Bir-iki münasebetsiz girişim ve müdahale dışında tepki de almaksızın.
On güne kalmadan, 9 Temmuz günü, Maltepe’ye ulaşıldığında muhalefetin eriştiği en kalabalık bir gruba dönüşmesi bekleniyor Kılıçdaroğlu’nun başını çektiği yürüyüşün…
İktidar partisi rahatsız mı?
Desteğini iktidardan esirgemeyen çevre, yazarı ve gazetecisi, orada büyük bir rahatsızlık yaşandığı izlenimi veriyor.
Her gün Kılıçdaroğlu’nun şahsından hareketle CHP’nin geçmişteki yanlışlarına değinen, orada kalmayıp bugünkü yürüyüşü de sakıncalı bulan değerlendirmeler okuyor, yorumlar dinliyoruz.
AK Parti ise, ilk günlerde verdiği acele tepkilerden sonra, biraz sakinleşti sanki. Partinin resmi sözcüleri, muhalefeti suçlayıcı, yürüyüşü önemsiz gösteren açıklamalar yapmakla yetiniyor; yürüyüşün bir adi vak’aya, bir güvenlik olayına dönüşmemesi için gerekli devlet tedbirini almaktan geri durmuyor hükümet.
Doğru da yapıyor.
Pankartlar üzerinde yazılı o tek sözcük CHP’nin inhisarında değil çünkü: Adalet herkese lâzım.
İktidar partisinin önümüzdeki 9 günü konunun bu yönü üzerinde düşünerek geçirmesinde yarar bile var.
Türkiye’nin siyasi tarihi kesintilere uğramış bir tarihtir. Demokrasiyi kesintiye uğratan her olay ‘adalet’ kavramının da yara almasına yol açmıştır.

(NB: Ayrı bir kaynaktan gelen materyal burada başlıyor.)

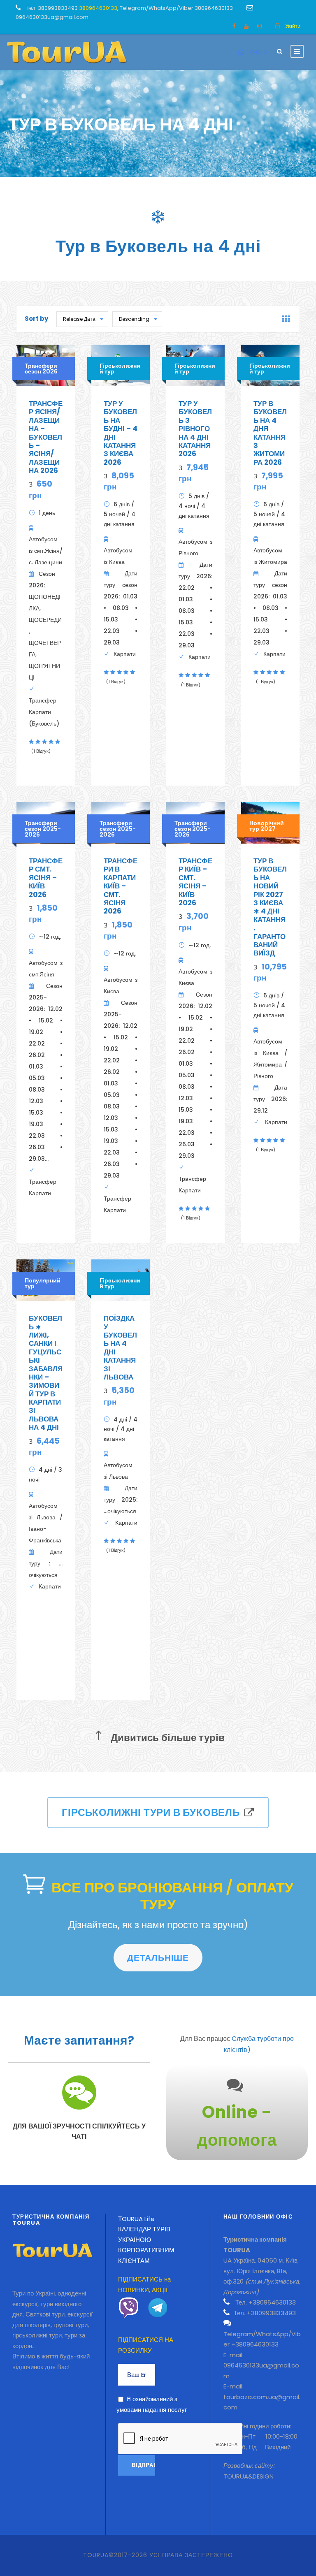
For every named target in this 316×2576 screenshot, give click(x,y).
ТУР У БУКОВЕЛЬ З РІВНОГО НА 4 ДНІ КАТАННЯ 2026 (195, 429)
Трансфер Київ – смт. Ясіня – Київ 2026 (195, 882)
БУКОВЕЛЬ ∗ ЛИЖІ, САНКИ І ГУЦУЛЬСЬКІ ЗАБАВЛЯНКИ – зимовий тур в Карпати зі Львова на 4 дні (46, 1372)
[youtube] (246, 26)
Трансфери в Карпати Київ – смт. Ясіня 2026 (120, 886)
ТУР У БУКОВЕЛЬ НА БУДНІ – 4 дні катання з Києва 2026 (120, 433)
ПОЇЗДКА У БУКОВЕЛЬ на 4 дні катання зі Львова (120, 1347)
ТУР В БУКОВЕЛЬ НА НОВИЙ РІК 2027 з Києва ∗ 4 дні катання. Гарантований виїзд (270, 907)
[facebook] (233, 26)
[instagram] (259, 26)
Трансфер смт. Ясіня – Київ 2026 (46, 878)
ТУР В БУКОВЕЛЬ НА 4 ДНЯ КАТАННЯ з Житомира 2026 (270, 433)
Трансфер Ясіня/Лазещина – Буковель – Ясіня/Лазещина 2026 (46, 437)
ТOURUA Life (136, 2218)
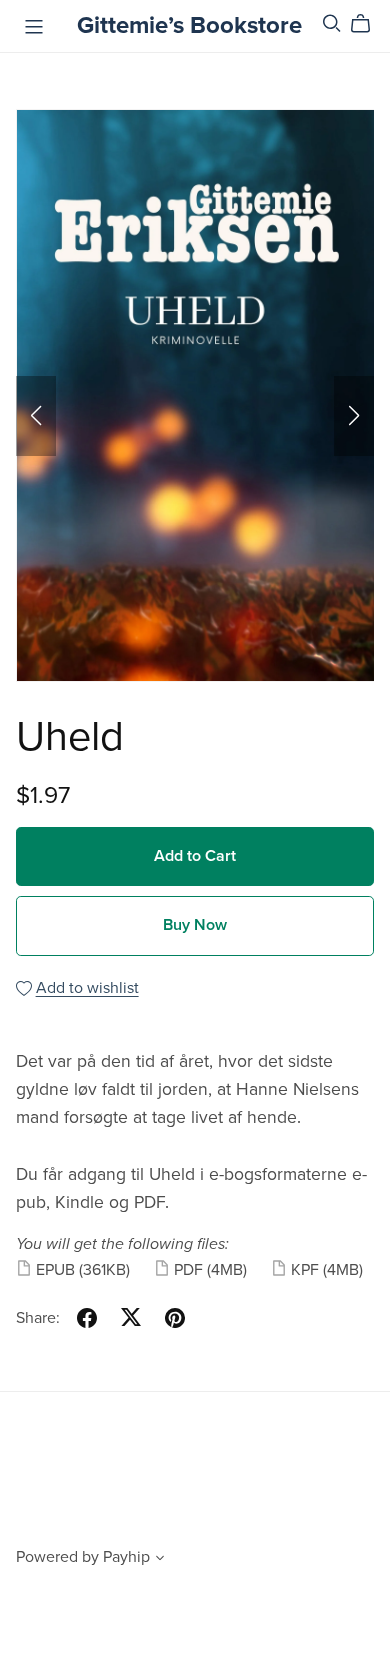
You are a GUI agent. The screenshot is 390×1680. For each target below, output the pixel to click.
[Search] (332, 23)
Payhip (126, 1557)
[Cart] (368, 24)
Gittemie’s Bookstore (189, 25)
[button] (36, 416)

Hem de çoğu kez Kılıçdaroğlu’nun bugün başında olduğu partinin de alkışları arasında…
Menderes ve 10 yıllık DP iktidarında kendisi gibi sorumluluklar taşımış iki arkadaşı Yassıada Mahkemesi tarafından verilen hükümle idam edilmiş, eski cumhurbaşkanı (Celal Bayar) ile çok sayıda DP milletvekili ve sivil-asker bürokratı ömürlerinin uzunca sayılacak birer bölümünü cezaevlerinde geçirmişlerdir.
Adalet sözcüğüyle ifade edilen değer o zaman da yaralanmıştı.
Necmettin Erbakan’ın da içinde yer aldığı 1980 öncesinin önemli siyaset adamları 12 Eylül (1980) kesintisi sonrasında derdest edilip askeri tesislerde zorunlu ikamete tabi tutulmuşlardı. O dönemin siyasi partilerinde sorumluluk taşıyan yüzlerce insan yıllar süren mahkemelerde yargılandı. Partiler kapatıldı. Siyaset adamlarının siyasi hakları ellerinden alındı.
Adalet yine yaralandı.
‘Post-modern’ müdahale döneminde, Tayyip Erdoğan’ın da, okuduğu bir şiir yüzünden, cezaevine düştüğünü, o yüzden partisi iktidar olduğu halde kendisi siyasi yasaklı bulunduğu için başbakanlığı üstlenmede altı ay geciktiğini biliyoruz.
Adaletin gözü o sırada da morarmıştı.
Şu yakın zamanlarda bile, darbe hazırlığı içerisinde bulundukları iddiasıyla ilgili-ilgisiz herkesi yargılayan bir hukuk süreci yaşandı. Yıllarını demir parmaklıklar arkasında geçiren insanlar, ‘kumpas’ olduğunu yetkili ağızlardan işittiğimiz o yargılamalardan sonunda beraat ettirildiler.
Yargılama adaleti yaralar mı? Yaraladı işte.
Bu fırsat kaçırılmamalı
CHP çoğu kez geçmişte yapılan yargı yanlışlarını alkışlarken.. bugün.. kendisi ‘adalet’talebini seslendiriyor.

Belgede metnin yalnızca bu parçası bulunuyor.